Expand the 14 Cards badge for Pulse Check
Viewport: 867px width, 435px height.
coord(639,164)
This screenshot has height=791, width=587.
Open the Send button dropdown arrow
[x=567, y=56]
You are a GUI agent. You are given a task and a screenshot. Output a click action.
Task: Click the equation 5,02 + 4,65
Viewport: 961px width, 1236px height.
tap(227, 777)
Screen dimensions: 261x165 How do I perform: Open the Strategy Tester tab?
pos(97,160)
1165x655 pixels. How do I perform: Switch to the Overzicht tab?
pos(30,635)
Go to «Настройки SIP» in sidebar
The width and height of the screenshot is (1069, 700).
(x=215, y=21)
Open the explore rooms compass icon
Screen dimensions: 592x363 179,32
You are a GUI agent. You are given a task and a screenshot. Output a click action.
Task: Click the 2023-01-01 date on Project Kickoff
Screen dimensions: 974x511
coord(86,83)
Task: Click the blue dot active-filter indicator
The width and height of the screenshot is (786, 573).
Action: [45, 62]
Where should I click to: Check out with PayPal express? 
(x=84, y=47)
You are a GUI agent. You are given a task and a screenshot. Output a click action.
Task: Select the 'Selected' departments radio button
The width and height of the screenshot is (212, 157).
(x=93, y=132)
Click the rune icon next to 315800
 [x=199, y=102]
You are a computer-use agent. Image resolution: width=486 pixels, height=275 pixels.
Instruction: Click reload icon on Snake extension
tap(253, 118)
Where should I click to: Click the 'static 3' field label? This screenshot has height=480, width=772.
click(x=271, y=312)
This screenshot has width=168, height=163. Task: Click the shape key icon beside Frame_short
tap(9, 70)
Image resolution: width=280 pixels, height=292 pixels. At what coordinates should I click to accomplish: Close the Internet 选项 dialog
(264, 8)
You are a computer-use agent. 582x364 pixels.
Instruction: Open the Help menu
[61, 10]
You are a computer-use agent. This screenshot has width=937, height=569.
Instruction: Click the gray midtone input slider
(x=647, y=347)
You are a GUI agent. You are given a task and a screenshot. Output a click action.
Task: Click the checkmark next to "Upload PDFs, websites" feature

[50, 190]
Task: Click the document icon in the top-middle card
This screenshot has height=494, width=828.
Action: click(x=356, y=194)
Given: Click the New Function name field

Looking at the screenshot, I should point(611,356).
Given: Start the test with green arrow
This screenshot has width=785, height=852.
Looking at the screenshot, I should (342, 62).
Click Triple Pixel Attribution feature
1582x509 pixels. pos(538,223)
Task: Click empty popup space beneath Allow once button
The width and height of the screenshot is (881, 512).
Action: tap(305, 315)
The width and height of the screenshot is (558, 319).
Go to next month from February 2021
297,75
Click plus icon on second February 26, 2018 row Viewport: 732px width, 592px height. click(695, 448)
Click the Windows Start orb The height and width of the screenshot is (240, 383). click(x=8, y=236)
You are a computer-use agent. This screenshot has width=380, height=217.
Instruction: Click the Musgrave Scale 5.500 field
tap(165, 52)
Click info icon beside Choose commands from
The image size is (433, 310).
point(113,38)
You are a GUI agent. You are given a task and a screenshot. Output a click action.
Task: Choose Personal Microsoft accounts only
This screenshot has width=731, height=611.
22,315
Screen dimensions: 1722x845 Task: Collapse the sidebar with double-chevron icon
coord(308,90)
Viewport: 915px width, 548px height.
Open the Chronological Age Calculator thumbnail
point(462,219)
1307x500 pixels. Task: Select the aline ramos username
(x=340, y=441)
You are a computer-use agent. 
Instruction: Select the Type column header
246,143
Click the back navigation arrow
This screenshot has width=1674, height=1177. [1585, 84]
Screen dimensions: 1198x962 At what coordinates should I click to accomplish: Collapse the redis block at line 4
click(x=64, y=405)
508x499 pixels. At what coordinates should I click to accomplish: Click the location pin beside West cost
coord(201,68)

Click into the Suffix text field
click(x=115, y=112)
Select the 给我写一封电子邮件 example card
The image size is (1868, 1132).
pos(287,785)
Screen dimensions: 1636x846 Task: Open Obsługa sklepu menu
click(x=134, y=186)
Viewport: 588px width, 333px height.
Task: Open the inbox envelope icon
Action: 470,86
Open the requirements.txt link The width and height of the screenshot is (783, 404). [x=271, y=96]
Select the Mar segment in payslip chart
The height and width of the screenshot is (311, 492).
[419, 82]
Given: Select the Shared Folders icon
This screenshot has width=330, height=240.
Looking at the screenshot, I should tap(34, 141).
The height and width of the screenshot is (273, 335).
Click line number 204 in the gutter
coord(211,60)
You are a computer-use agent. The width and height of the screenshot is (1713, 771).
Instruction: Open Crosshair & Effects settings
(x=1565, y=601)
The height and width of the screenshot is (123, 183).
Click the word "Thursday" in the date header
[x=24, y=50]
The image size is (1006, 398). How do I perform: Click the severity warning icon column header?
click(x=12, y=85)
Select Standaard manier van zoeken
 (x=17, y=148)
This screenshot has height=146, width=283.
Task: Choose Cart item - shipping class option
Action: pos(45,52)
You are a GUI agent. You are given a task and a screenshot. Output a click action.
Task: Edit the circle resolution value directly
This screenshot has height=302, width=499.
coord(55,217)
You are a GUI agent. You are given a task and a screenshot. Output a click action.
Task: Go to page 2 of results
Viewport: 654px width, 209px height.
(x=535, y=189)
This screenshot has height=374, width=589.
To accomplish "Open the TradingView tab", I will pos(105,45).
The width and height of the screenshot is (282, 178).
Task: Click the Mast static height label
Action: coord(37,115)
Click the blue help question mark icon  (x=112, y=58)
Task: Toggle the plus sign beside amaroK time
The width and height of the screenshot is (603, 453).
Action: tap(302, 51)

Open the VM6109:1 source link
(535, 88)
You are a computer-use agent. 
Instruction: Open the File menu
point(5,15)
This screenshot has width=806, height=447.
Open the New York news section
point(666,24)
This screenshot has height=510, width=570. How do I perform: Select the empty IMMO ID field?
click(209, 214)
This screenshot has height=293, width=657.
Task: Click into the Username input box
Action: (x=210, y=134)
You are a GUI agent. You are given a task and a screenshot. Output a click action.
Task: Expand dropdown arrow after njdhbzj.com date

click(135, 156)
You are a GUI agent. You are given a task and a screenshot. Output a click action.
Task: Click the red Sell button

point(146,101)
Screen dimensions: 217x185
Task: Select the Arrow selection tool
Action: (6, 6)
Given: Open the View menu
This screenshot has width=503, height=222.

▶ Stated goal
Reproduce the rows above without any change, everything from the first row down to the line containing "[x=567, y=56]".

▶ Task response
Expand the 14 Cards badge for Pulse Check
Viewport: 867px width, 435px height.
coord(639,164)
This screenshot has height=791, width=587.
Open the Send button dropdown arrow
[x=567, y=56]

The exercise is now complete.